有輝は私達を逃がそうとしたんだろうがそれじゃあ私達の罪悪感が消えそうになかったんでな。

それに作戦ができたんだ。



「図々しいとは思うのですがお願いがあります。有輝さんを助けてください」

「は? 無理だろ。あんな一目でやばいって分かるやつに近づけねぇよ」

「それに有輝は私達を逃がそうとしてるんだよ? それを無下にしろって言うの?」

「助けに行くとしても無策じゃ絶対に無理だしな。考えたところで私達じゃ無理だろうが」


私達は口々に朱希のお願いを断る。

あんなの私達じゃ無理だ。


「有輝さんは生まれた時から筋肉が衰える病気を患ってるんです。あのまま放っておいたら能力の効果時間切れで倒れてしまいます」

「有輝はほぼ死ぬつもりなんだ。
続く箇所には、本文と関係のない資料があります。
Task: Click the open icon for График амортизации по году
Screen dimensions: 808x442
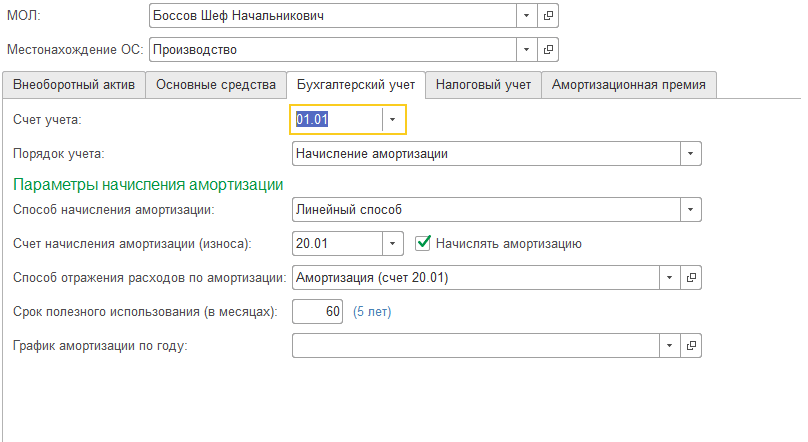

そんなの分かるだろ」


有輝の顔が細長く見えたのはその病気が原因か。

顔に筋肉が衰えてたんだな。


「私が魔力水を大量に買ってきます。それで有輝の魔力を一時的に復活させればチャンスはあります」

「その時間を稼げって言うのか?」

「はい。早くて15分程」


私達は助けに行きたいという考えはある。

でも、あいつ相手に15分も耐えられるかを考えたら不可能ではないかと思うようになってしまった。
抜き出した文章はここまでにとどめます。